Kasım ayının son haftası ve İzmir’de kış kapıyı çalıyor, belki de bazıları için çok tan çaldı. Her yıl yaşadığımız mevsimlerle birlikte olgunlaşırken, sayılar ve etkileri üzerine daha çok konuşuyoruz, değil mi? Hatta yaş aldıkça her konu hakkında konuşulacak çok şey var değil mi?
Belki de modern hayatın getirdiği hastalıklardan biri; “doyumsuzluk”; birçok bilgiye kolaylıkla ulaşıyoruz, öğreniyoruz, öğrenmezsek sanki eksik kalmışçasına, içimizdeki boşluk bizi tüketecekmiş gibi öğreniyoruz, biraz açgözlülükle belki ne dersin? Bilgi akışı o kadar hızlı, yoğun ve sayısal olarak o kadar fazla ki şöyle bir durum nefes alıp, ben nasılım? diye sormayı unutabiliyoruz.
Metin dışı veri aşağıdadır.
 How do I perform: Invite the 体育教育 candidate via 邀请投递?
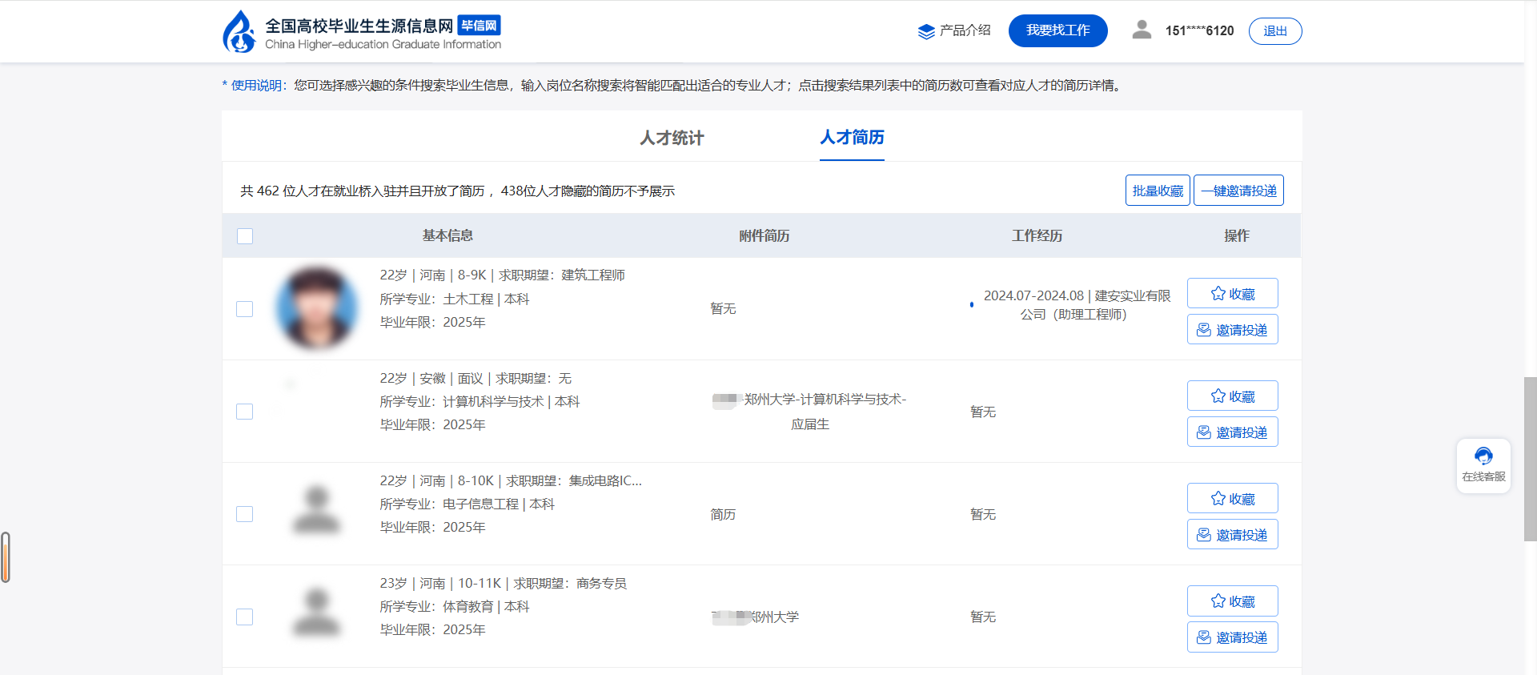(x=1232, y=637)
Peki, ne oluyor? Neden sürekli bitmeyen bir öğrenme tüketimindeyiz. Öğrendiklerimizi paylaşmaya, eşitler halde paylaşmaya ne kadar açığız? “Eşitler” olarak paylaşım karşılıklı birbirini anlamayı kolaylaştıran bir bakış açısı değil mi sence? Ben bir şey öğrendim, seninle paylaşmak istiyorum ve bu paylaşım anında; senin gözlerinden bu öğrendiklerime yeni bir bakış açısını duymak beni mutlu eder, diye biliyor muyuz? Ya da ne kadar diyebiliyoruz?
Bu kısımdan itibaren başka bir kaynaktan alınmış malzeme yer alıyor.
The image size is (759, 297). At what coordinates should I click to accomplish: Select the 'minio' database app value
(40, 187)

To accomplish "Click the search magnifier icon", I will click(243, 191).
Bazen “her şeyi insanlık bilse ne olur?” diye soruyorum ve sonra sorumu şöyle değiştiriyorum “Bilgi her gün değişiyor, farklılaşıyor ve Bilgelik halimizi ne kadar farkındalıkla yaşıyoruz?”. Yaşadığımız gerçeklik var olduğumuz zamanda yaşamak değil mi? Var olduğumuz yaşamda; o an için tüm bilgeliğimizle yaşamda var oluşumuza dair deneyimlere kendimizi ne kadar teslim ediyoruz?
Carl Jung “Kendimi, yalnızca içimde olup bitenlerle anlayabilirim.” demiş ve içimdekileri anlayış hikayemi eşitler bir şekilde ben dışındaki varlıklara nasıl anlatıyorum. Anlatırken karşımdaki beni sadece o anın içinden dinlemesine ne kadar izin veriyorum? İçimde her an her duygu, ihtiyaç, düşünce ve hisler yaşanırken tüm bunları tarafsızca gözlemlemeye ne kadar izin veriyorum? Elimdeki tek gerçeklik; nefesse, o olmadan ben olmazsam, ben onu ne kadar tanıyorum. Doğal halimle nefesi alışıma ve salışıma ne kadar dikkat getirdim ne zaman oldu ya da ne zaman olmasını isterim?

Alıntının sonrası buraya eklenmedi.